Section leader David Gorsage (12), who led the Men’s Ensemble for the show, reflects on their song “My Son,” which is a song that expresses the grief King David from the Bible felt when he found out that his son was dead.

“It’s an extremely beautiful, rich, emotional piece, and it’s always such a joy to sing,” Gorsage said. 

Another section leader, Sydney Reyes (12), stated that it was initially difficult to prepare for the show in joint with several different choir groups, but she managed to overcome those challenges and appreciate her fellow choir members.

“There’s something so special about having live music and having your friends around you who are also passionate about these new pieces that you’re learning,” Sydney Reyes said. “I’m very grateful for that.”

Similar to Erielle Reyes’ point of view, Mr. Davis feels grateful for the chance to give back to Ramirez and to teach his choir groups the importance of giving back.

“I think [giving back] is such an art of being a valued human. It meant so much that we were doing that here, and I was like, ‘We’re not getting rid of it,” Davis said. “This is something that we have to do. I cannot emphasize how important it is to give back to people that are in need, whether it be they’re down on their luck, something happened or they had a bad streak, and they’ve been struggling for a long time. To be able to pick others up instead of putting them down is something that everybody should be able to take pride in.” 

With each performance and song that the choir sings, Davis hopes to teach his students life lessons such as perseverance or giving back to others, lessons that they wouldn’t otherwise learn in a fully academic setting.

“I really try to generate a big family atmosphere and a big positive culture within this choir program,” Davis said. “To generate a culture where students look out for each other and take care of each other means more to me than anything musically we can do, but musically, man, they’re just doing such great work.
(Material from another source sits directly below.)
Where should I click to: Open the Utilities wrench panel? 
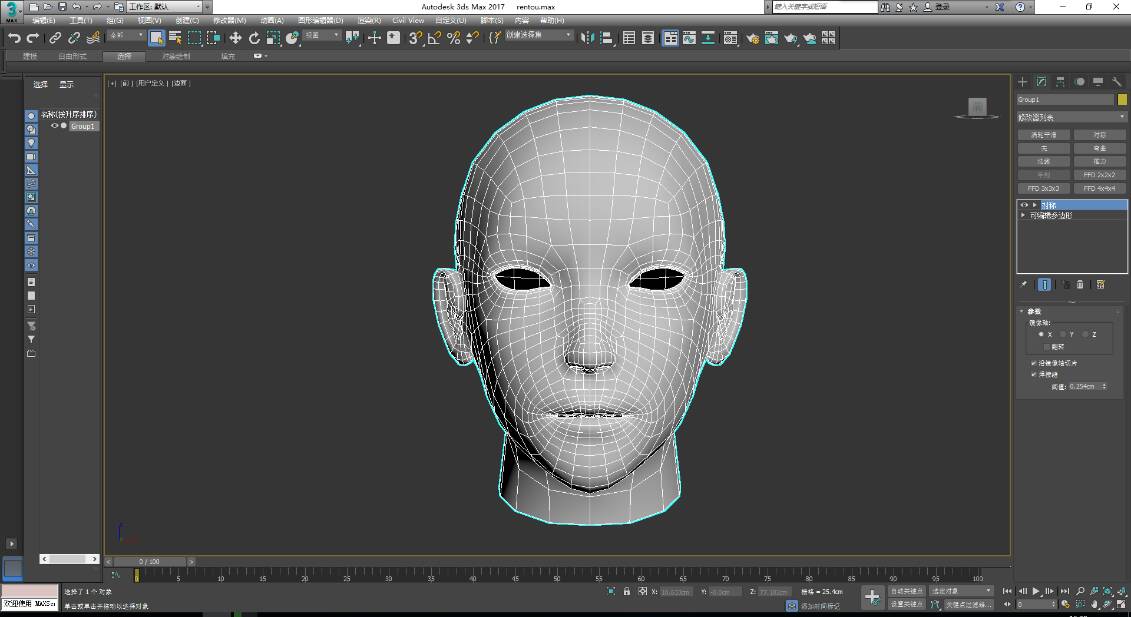pos(1116,82)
I could not be more proud of the music that they’re making.”

For example, one of the songs performed by the Vocal Ensemble called “Dawn and Dusk,” by Ken Steven, uses whistles and claps to mimic the sounds of nature, following the flow and ebb of its activity.
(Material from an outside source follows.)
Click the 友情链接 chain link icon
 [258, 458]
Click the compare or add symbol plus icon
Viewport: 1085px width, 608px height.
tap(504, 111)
“When I was talking about it in context with my singers, it was essentially like walking into a forest and seeing all of the light that’s around you, and not just the animals, but the plants and being able to be surrounded by life, especially within the context of the entire set about life and death,” Davis said. “It was a chance to surround our audience with life before we had to then come to terms with mortality and start the grieving process.” 

Due to the pandemic and schools going on distance learning for the 2020-2021 school year, the Ayala Benefit Concert was one of the Choir’s first live performances since their last show in 2019. Davis emphasizes the impact that a live performance can have on the audience, allowing the audience to emotionally connect with the music and for the singers to see the impact that their music is making.
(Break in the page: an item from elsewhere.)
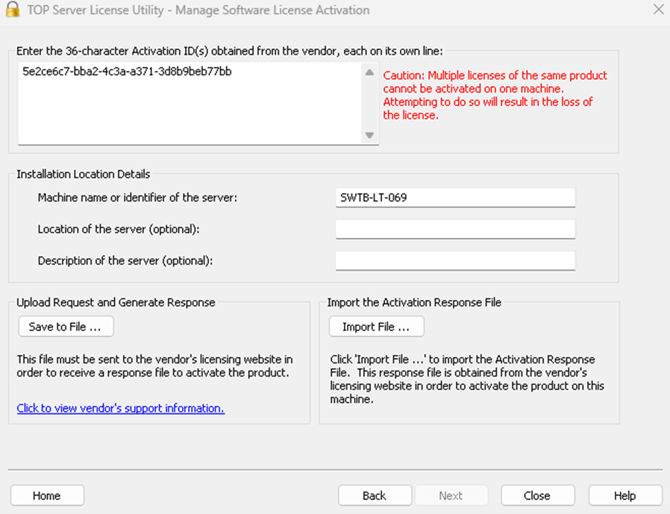
Task: Click the 'Machine name or identifier of the server' label
Action: [137, 198]
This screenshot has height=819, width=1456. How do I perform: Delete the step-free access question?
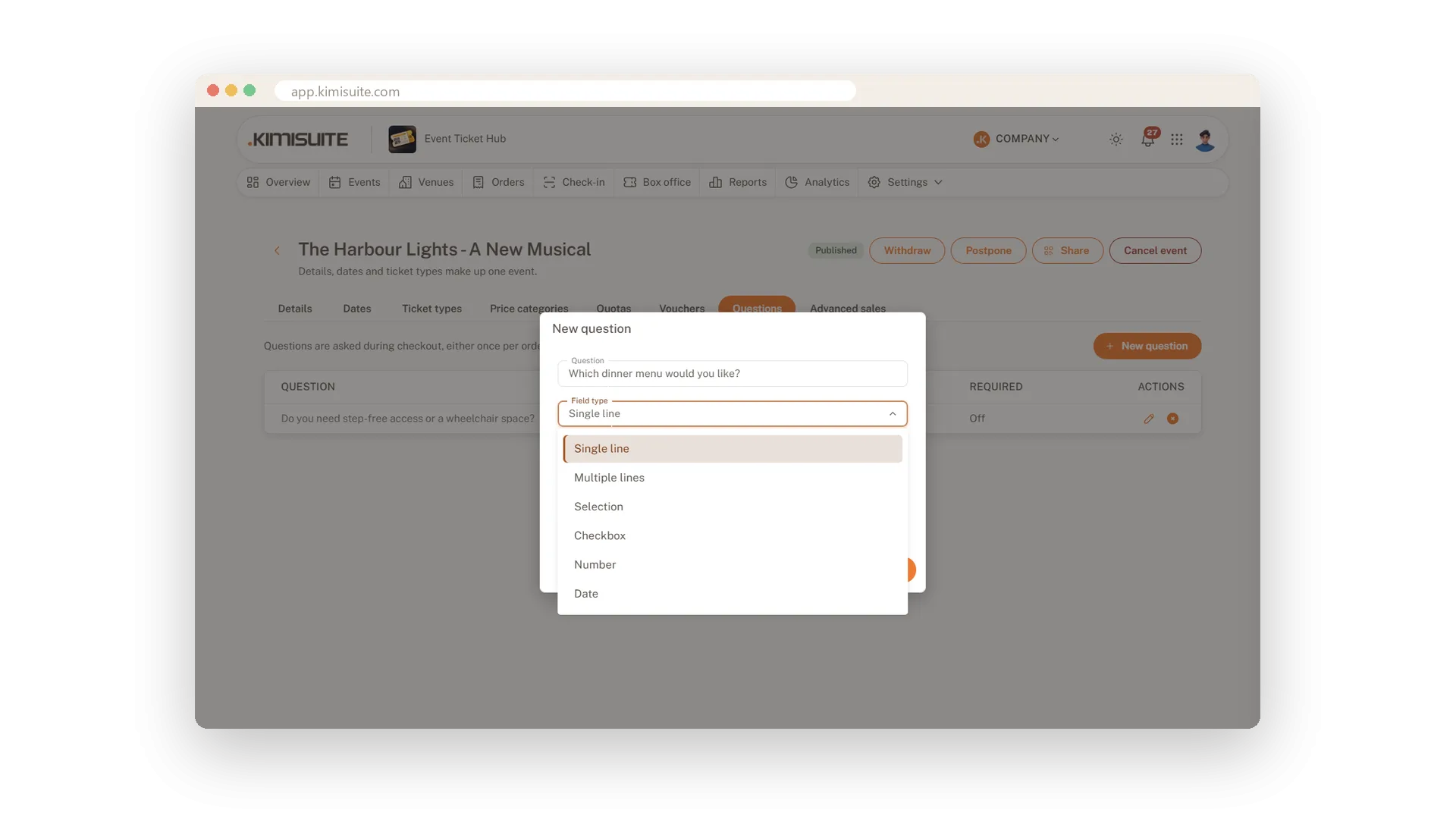1173,419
“There is no substitute for a live performance,” Davis said. “There will never be a substitute. Being able to perform live is such a different atmosphere because [with an online performance], there is no reading [of emotions]. And the other part is that as an audience member, it’s important for us to see other people come and to even see other choirs within our own program perform. I always love having my students watch other groups perform because there’s so many things that we can learn from that just as much as performing ourselves.”

Davis evaluates the performance of his students and cannot help but gush with pride.

“They never cease to impress me musically. And I feel like they did that again tonight. It’s just awesome when you have students that want to work, and that’s why they’re able to sing so beautifully. But even tonight, they exceeded my expectations. They come in and always have a great attitude. They’ve always been so supportive of each other, and to walk onstage and to sing with such beauty and emotion, it really means a lot.”